Modelling Hydrodynamics for Water Resources brings the opportunity to share experimental and modelling techniques related to water resources. The present special issue of Journal of Hydroinformatics contains selected papers presented during the international workshop held at University of Zaragoza in Spain (MODWATER 2019, 17–20 June 2019). Emphasis is stated on the mathematical models used to describe the overland and sub-surface flows, on the techniques used to characterize them experimentally and on the computational techniques used to develop numerical simulations. The papers are problem-oriented, rigorously introduced to different aspects of computational hydrodynamics and to different (well-established and emerging) measurement and simulation techniques. A great effort has been devoted to present the application of these techniques to typical problems in the field of water resources. Case studies will be presented covering a wide spectrum of applications in the fields of civil engineering, environment and agriculture.
Many water resources problems involve the study of steady and transient free surface flows described by the Shallow Water Equations which need suitable discretization techniques to preserve equilibrium solutions. In this issue the design of a novel numerical scheme in the framework of Discontinuous Galerkin methods can be found. Sometimes, in hydrological scales, such simulations still entail prohibitive computational costs on a uniform mesh which grows to improve resolution or accelerate the computations driven by the improvement of central processing unit processors, and, in particular, the use of graphics processing units (GPUs). An alternative to gain computational cost in river flooding is coupled 1D2D models together that may be combined with high-performance computing.
Not only is numerical techniques development important but also new approaches to solve water resources problems such as: culverts modelling to improve flood footprints and discharge peak estimation in risk evaluation plans; hydro-sedimentary models to represent the hydrodynamics and morphological processes during a flood event; two-layer shallow flow models to represent variable density in a fluid as a result of a bulk density driven by the mixture of different constituents; implementation of water quality models integrated in a 2D shallow water flow solver; interactions between flooding and pedestrians which give more realistic model responses of evacuees during floodwater flow or floating bodies transport in open channel flows.

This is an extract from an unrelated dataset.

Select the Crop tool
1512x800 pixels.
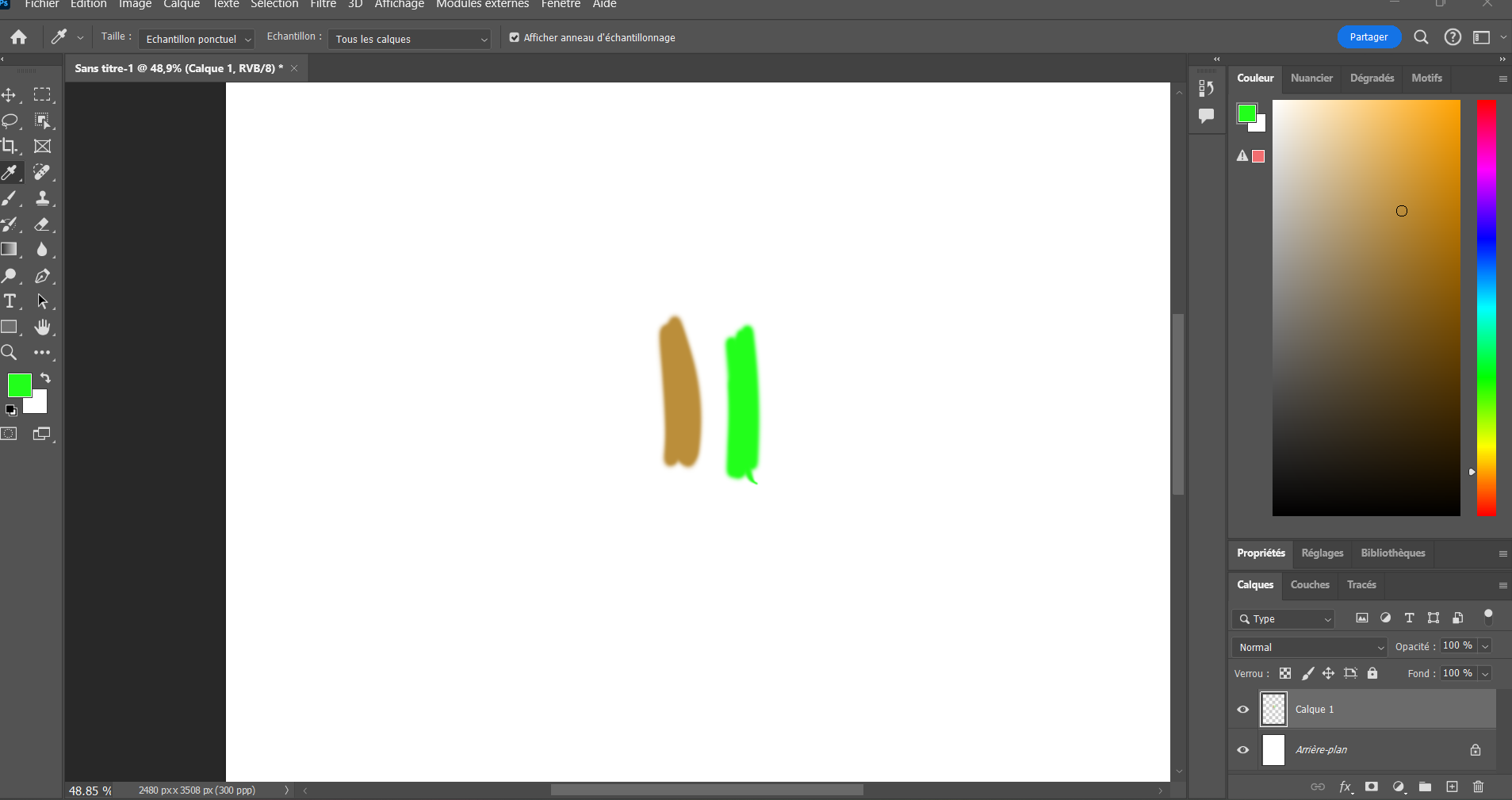(10, 146)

Finally, numerical development must be validated and experimental data are essential. In all of the papers experimental data and exact solutions are used to support the validity of the numerical work and a novel dataset concerning flume experiments to analyse the transport of singular and grouped rigid bodies floating on water surface is provided.
Journal of Hydroinformatics has played an important role in disseminating these new developments to the User Community comprising Scientists and Professional Engineers tasked with implementing and applying hydroinformatic concepts.

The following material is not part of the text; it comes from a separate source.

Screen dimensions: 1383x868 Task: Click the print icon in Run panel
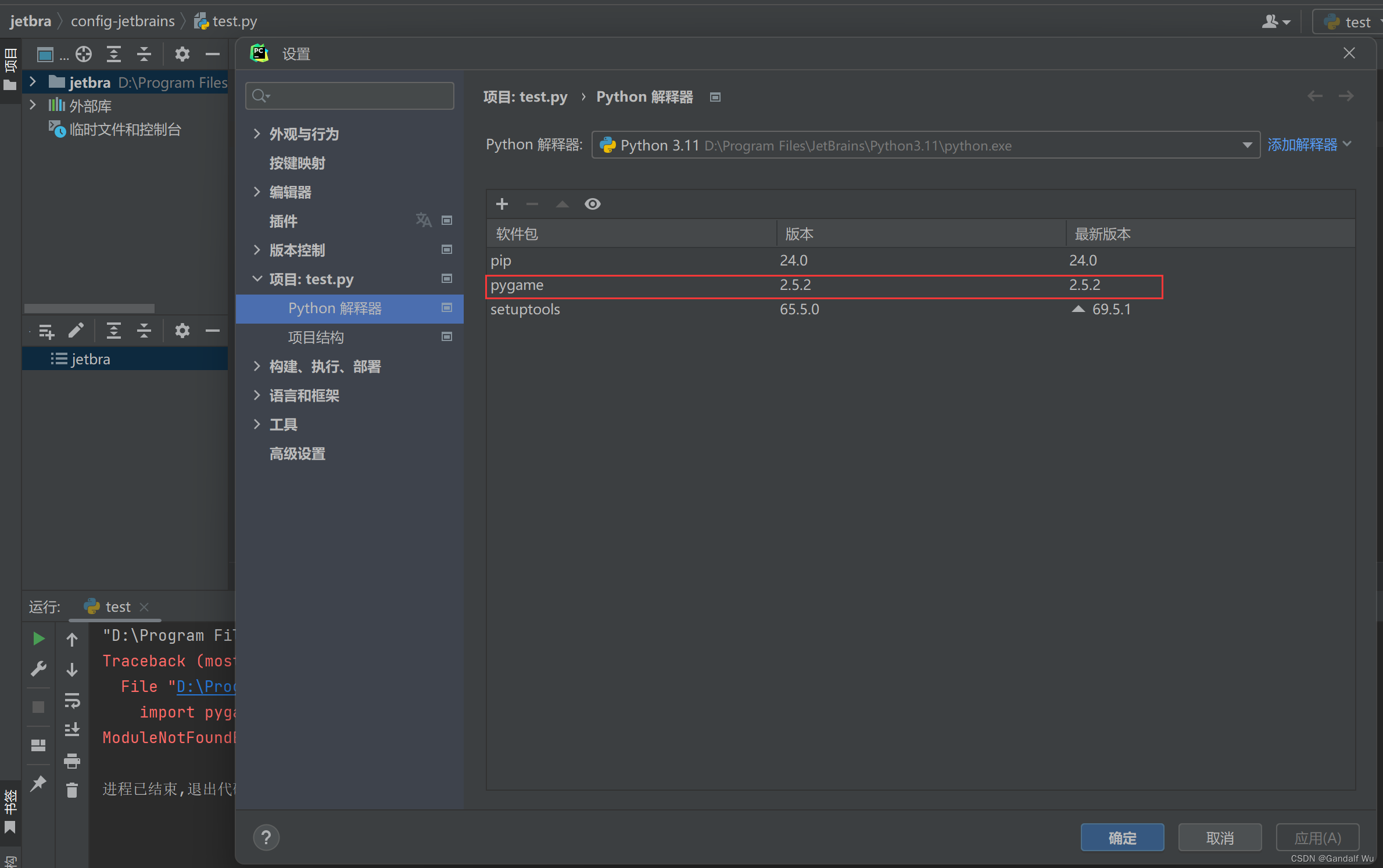tap(72, 760)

The papers included in this special issue of Journal of Hydroinformatics are selected from the workshop contributions, providing a state-of-the-art overview as well as emergent directions for future developments. The guest editors would like to encourage scientists to share this valuable advance in knowledge and experimental work to continue advancing in the improvement of techniques, models and computing. They hope that all of the papers really wake up the readers’ interest as well as they enjoyed and learned in the international workshop MODWATER 2019.